In the quantization passage, what value is obtained when g(u, v) = 135.6 is divided by q(u, v) = 36, rounded off, and then multiplied by 36 again?

◆ **SOURCE TEXT**:
──────
Without the quantization procedure, the only source of loss of information would be rounding off of real numbers in order to get integers. As the mean numbers (g(u, v) for u or v near 0) are rather large, these errors are not significant: if we make the file now (that is, with cosine transform but without quantization) and apply a compression procedure (which is lossless), the picture which we can reconstruct from the file will be almost undistinguishable from the original, but it will still take up too much space. It is the quantization procedure that brings the size down and introduces deviations. By quantization we understand the procedure of making the coefficients of the expansion of f(i, j) in pure double oscillations, that is, the numbers g(u, v) from the cosine transform, smaller by dividing them by numbers q(u, v) depending on (u, v) and then rounding-off to integers. When the picture is to be drawn from the file, we multiply by the numbers we have divided by. If for instance g(u, v) = 135.6 is divided by q(u, v) = 36 and the result is rounded off, we get 4, and when we multiply 4 by 36, we get 144. We have then introduced errors which could be insignificant, since they are not errors in the colour values but in the cosine transformed numbers, and the main terms, the g(u, v)'s for u and v near 0, are quantized by much smaller numbers q(u, v) than the less important terms, the g(u, v)'s for u or v not near 0. Furthermore, as the numbers for the Y component have more significance than the numbers from the Cb and the Cr component, the cosine transformed numbers for these can bear to be quantized by larger numbers q(u, v).
──────
◆ **SUPPLIED RECORDS**:
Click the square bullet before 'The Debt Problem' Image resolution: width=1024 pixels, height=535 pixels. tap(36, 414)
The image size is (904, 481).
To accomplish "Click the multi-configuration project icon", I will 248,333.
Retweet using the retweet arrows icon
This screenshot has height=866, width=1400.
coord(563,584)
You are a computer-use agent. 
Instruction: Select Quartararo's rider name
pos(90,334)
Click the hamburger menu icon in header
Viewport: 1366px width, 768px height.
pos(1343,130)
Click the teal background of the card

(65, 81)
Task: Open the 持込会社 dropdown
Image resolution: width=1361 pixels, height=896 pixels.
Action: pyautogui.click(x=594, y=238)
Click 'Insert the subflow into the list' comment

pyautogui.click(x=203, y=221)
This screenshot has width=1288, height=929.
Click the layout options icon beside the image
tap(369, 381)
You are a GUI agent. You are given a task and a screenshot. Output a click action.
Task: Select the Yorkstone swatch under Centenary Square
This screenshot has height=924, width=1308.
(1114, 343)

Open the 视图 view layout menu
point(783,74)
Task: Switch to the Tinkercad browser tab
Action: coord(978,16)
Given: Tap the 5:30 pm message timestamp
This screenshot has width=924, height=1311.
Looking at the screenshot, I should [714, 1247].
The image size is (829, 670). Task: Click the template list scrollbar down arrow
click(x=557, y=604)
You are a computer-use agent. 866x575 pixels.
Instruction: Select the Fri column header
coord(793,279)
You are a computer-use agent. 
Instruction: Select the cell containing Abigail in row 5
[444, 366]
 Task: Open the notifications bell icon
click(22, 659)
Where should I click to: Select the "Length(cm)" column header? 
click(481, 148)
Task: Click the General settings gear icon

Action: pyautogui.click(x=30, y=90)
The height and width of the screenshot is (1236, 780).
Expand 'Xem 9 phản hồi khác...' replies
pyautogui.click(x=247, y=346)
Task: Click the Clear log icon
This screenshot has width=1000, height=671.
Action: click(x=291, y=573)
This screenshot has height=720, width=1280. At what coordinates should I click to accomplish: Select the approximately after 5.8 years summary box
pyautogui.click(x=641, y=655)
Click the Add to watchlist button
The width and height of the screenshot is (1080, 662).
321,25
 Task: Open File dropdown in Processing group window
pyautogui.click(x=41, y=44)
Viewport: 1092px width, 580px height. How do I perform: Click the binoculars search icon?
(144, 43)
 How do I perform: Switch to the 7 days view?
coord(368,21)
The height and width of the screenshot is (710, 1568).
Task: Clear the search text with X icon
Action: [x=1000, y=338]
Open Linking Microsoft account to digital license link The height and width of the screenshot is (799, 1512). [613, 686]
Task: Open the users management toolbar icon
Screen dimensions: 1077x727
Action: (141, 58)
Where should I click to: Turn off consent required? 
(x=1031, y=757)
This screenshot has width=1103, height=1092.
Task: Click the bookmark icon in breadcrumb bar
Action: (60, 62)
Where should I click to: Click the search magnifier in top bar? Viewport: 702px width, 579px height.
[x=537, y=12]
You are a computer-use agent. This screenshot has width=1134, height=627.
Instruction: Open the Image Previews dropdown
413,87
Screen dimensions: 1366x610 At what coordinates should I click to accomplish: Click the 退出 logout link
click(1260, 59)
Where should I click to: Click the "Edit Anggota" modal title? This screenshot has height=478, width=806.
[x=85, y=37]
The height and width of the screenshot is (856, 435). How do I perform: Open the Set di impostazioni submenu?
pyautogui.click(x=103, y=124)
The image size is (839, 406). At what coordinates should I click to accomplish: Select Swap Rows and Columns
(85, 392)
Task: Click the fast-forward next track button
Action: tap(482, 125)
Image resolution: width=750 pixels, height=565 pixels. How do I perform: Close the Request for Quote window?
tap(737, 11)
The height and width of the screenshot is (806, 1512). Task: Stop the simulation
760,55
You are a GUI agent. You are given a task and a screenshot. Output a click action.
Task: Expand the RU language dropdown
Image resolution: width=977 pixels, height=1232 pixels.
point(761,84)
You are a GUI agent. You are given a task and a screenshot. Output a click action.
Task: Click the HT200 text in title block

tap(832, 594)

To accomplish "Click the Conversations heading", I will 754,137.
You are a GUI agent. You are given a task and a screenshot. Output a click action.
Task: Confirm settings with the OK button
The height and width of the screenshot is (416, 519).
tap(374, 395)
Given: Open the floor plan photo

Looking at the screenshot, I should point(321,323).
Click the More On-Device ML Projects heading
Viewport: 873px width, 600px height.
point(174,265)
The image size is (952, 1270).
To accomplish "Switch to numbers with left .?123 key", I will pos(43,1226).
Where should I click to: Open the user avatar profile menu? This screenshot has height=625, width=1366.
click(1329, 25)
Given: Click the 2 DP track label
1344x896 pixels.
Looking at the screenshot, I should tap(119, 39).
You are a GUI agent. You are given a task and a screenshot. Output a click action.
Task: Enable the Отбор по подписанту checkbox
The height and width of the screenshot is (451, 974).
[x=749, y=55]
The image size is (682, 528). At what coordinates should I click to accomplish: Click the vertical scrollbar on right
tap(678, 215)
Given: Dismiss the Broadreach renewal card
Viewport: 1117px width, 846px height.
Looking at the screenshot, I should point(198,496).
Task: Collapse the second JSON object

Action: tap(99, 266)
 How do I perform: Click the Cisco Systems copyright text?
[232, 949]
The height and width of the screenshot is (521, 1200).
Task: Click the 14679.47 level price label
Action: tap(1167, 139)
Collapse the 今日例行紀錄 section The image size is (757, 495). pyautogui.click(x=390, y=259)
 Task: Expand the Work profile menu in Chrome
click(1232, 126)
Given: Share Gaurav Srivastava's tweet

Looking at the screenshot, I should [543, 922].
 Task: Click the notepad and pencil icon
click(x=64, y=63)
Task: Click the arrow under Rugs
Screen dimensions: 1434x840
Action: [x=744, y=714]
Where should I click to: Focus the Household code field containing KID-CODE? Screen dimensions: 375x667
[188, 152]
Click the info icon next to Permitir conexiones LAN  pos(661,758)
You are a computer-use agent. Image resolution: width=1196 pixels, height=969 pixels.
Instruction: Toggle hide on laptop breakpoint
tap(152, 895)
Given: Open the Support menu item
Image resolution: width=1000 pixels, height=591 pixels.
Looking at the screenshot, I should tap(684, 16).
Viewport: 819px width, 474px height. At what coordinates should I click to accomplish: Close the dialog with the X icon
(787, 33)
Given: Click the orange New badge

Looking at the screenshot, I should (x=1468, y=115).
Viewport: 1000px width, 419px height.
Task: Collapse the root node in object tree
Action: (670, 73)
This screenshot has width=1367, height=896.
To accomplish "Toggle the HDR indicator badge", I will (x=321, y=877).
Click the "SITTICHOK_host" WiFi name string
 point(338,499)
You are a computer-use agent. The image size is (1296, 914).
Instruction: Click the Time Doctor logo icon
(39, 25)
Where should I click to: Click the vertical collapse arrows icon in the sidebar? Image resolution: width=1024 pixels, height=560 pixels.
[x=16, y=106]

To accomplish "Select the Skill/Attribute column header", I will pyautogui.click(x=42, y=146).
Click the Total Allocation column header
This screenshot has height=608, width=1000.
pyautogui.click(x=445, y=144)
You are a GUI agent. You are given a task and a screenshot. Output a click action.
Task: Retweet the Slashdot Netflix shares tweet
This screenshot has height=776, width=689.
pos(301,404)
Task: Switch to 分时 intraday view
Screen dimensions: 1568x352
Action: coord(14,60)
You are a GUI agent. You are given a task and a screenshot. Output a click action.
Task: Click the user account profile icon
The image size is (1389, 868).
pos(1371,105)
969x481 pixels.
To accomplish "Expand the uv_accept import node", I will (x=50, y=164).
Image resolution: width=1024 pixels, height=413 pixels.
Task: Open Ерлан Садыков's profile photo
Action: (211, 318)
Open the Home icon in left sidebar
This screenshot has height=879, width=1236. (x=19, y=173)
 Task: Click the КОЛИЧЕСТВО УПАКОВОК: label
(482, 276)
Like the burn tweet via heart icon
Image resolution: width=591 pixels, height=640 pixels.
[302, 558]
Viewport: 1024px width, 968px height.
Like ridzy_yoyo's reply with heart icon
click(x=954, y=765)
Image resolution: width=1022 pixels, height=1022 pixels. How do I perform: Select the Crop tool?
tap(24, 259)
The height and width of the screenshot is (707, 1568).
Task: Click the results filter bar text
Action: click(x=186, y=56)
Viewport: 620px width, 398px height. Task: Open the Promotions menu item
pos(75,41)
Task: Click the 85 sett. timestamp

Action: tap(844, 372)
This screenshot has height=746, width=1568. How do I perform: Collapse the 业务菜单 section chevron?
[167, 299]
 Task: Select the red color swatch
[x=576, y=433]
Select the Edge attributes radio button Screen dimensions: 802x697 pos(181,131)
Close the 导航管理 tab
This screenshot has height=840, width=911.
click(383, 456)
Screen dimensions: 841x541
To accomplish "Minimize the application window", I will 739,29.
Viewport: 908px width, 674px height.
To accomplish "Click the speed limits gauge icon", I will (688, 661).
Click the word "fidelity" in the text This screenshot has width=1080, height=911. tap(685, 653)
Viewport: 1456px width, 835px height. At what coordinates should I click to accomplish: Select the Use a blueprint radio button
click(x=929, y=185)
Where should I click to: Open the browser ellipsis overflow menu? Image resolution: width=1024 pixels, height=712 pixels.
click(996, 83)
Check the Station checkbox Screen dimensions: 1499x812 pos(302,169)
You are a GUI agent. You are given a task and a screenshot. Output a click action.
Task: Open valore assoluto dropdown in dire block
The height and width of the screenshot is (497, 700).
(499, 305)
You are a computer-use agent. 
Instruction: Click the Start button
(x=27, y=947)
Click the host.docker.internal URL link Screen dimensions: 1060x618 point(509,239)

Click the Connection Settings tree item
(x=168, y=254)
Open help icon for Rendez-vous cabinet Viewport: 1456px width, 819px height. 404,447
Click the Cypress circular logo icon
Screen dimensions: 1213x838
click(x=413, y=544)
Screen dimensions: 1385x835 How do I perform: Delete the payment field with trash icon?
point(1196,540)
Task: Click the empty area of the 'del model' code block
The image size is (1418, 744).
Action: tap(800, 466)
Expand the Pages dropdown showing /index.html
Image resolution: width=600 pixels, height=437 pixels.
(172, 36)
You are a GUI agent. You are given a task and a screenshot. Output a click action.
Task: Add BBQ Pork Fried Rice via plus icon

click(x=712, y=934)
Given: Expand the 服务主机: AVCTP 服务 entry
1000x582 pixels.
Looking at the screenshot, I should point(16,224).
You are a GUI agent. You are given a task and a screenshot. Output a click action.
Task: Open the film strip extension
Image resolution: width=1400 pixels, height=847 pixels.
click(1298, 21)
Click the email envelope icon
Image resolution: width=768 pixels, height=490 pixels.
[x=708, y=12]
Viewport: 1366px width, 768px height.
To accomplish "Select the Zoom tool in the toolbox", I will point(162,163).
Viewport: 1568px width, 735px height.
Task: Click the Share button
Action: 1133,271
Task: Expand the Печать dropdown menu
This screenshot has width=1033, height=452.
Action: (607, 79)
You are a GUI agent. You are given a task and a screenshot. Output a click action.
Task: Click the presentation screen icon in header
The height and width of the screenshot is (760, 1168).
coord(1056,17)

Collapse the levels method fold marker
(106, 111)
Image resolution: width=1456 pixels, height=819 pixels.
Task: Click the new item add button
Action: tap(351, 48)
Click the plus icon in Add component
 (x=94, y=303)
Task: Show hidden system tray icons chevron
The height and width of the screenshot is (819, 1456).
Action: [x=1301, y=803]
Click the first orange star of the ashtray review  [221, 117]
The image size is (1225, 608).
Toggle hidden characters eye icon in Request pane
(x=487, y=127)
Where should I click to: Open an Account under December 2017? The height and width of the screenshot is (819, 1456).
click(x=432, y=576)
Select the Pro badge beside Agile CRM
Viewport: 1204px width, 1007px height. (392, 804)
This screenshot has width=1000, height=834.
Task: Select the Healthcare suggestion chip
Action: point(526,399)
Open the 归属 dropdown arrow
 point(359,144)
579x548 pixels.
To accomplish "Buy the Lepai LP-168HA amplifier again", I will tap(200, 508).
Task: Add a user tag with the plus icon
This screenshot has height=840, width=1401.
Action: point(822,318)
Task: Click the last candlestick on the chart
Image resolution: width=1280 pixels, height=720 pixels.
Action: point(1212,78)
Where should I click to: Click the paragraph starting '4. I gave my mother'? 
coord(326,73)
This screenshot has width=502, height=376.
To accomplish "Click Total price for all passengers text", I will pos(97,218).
──────
◆ **THE OUTPUT**: 144